___ DATA PROVIDED
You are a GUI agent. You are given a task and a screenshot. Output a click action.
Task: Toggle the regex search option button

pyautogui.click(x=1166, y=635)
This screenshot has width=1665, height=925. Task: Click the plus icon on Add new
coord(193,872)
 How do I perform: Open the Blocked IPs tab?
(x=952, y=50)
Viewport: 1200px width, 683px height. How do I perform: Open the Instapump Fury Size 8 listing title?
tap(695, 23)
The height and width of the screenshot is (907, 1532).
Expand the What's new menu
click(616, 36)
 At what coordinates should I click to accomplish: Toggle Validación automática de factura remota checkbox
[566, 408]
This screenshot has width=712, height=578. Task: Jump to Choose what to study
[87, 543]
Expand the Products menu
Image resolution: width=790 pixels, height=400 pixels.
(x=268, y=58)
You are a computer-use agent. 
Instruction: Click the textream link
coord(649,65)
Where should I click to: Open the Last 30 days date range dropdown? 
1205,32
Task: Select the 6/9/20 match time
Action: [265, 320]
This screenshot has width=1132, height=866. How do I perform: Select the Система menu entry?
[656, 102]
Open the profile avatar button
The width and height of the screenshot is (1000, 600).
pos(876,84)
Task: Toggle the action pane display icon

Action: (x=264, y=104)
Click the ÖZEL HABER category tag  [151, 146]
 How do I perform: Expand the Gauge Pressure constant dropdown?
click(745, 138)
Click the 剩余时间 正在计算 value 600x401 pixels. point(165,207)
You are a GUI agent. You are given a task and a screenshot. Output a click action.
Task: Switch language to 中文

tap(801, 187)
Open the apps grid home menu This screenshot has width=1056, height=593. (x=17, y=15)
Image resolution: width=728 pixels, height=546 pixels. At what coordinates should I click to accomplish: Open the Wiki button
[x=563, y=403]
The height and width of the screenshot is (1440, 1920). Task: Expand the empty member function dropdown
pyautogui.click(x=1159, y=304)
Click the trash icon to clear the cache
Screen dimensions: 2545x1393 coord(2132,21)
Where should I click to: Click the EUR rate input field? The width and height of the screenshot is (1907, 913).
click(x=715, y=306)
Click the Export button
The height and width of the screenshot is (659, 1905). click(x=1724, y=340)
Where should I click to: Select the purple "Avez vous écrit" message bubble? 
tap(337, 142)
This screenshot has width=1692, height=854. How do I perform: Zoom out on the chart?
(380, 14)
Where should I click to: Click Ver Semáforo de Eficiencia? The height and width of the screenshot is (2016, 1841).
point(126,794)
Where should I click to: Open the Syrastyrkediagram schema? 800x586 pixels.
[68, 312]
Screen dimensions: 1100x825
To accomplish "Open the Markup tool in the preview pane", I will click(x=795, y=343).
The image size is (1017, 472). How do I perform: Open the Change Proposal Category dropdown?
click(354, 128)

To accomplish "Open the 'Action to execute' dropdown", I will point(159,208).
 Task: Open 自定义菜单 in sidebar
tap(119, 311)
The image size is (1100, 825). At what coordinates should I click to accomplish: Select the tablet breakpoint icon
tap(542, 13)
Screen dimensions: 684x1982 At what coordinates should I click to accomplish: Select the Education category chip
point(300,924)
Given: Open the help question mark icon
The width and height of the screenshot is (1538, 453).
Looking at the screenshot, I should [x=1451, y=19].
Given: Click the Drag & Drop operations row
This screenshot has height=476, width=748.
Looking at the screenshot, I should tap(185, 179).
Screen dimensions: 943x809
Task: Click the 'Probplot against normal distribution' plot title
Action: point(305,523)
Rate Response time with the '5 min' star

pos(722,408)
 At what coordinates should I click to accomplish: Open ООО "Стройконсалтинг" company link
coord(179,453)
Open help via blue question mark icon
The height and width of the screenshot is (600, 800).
______
■ **REQUEST**: Extract verbatim the lines above, starting at the line containing "Click the ÖZEL" and ending at the line containing "[x=563, y=403]".

■ **SOLUTION TO THE EXERCISE**:
Click the ÖZEL HABER category tag  [151, 146]
 How do I perform: Expand the Gauge Pressure constant dropdown?
click(745, 138)
Click the 剩余时间 正在计算 value 600x401 pixels. point(165,207)
You are a GUI agent. You are given a task and a screenshot. Output a click action.
Task: Switch language to 中文

tap(801, 187)
Open the apps grid home menu This screenshot has width=1056, height=593. (x=17, y=15)
Image resolution: width=728 pixels, height=546 pixels. At what coordinates should I click to accomplish: Open the Wiki button
[x=563, y=403]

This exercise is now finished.